The next leap in AI: Tailoring language models for domain-specific applications
With OpenAI and ChatGPT creating that consumerization moment, artificial intelligence continues to be top of mind for enterprises when it comes to enhanced value addition.
As a result, large language models fit into the picture because they aid in the realization of industry-specific needs, tastes and preferences, according to Muddu Sudhakar (pictured), co-founder and chief executive officer of Aisera Inc.
“What I see as the next value will be on LLMs,” Sudhakar said. “It’s not the foundation model where the value will be. It’ll be more on the domain specific. What do you call LLMs, which are domain specific, which are small? I think the word that I heard Microsoft call it is SLM, which is small language models, which are very domain special. We’ll have one for IT, one for HR, one for finance, but one for each enterprise.”
Sudhakar spoke with theCUBE industry analyst John Furrier at the “Supercloud 5: The Battle for AI Supremacy” event, during an exclusive broadcast on theCUBE, SiliconANGLE Media’s livestreaming studio. They discussed why LLMs will be at the epicenter of value creation in enterprises.
LLMs will take the platform-as-a-service route
Since LLMs will be between applications and the foundation layers, they will take the platform-as-a-service approach, according to Sudhakar. Securing them will also be vital because they will act as enterprises’ internet protocols.
“LLMs will become the PaaS,” he stated. “The application will be where you create the embedded AI, so your chatbots, your universal bot, your AI Copilot, your GPTs will be the application that are created. You have the middle layer, which is LLMs, you have the foundation layer, which will be your impression for AI. You don’t want to put it outside, it’s your IP … also how do you make sure that it’s socially responsible?”

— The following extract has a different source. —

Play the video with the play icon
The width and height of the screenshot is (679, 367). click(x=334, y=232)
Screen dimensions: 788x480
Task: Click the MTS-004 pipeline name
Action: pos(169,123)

As chips get smarter and understand how to optimize performance from a cost and energy perspective, graphic processing units will need to catch up with the algorithms. As a result, the next generation of GPUs will be needed to make LLMs faster, and this is where Aisera fits in, according to Sudhakar.
“With the latest gen AI, and with AI Copilot and ChatGPT, I would see companies like Nvidia really going to work with vendors like us or partners like us to really drive the next generation of GPUs,” he said. “At the end, it’s important that the next GPUs are really designed for your function’s LLMs. I would imagine one day there’ll be an Nvidia GPU for theCUBE LLM.”
Since generative AI is impacting both consumers and enterprises, it changes data management game. As a result, the fact that the data belongs to the business and consumers should not be in oblivion, Sudhakar pointed out.
“Both of the foundation model layers, you need the data with the knowledge graph, LLM also need the data,” he said. “Now this will be domain-specific data. Your data should belong to you. I should give an LLM to you, but I can’t take your training data and apply to somebody without your permission. I think that’s the other thing that you’ll see play out very nicely.”
With AI taking the web trajectory, the open versus closed issue lingers on. Nevertheless, the best of both worlds will be needed for optimal value addition, according to Sudhakar.
“I think open versus closed is going to be a debate that’ll continue,” he stated. “When the dust settles, there’ll be a few open-source models, and similarly a few closed like Microsoft Edge. You need both of them to do each uplevel. Each will have a value, but that is still at the foundation model.”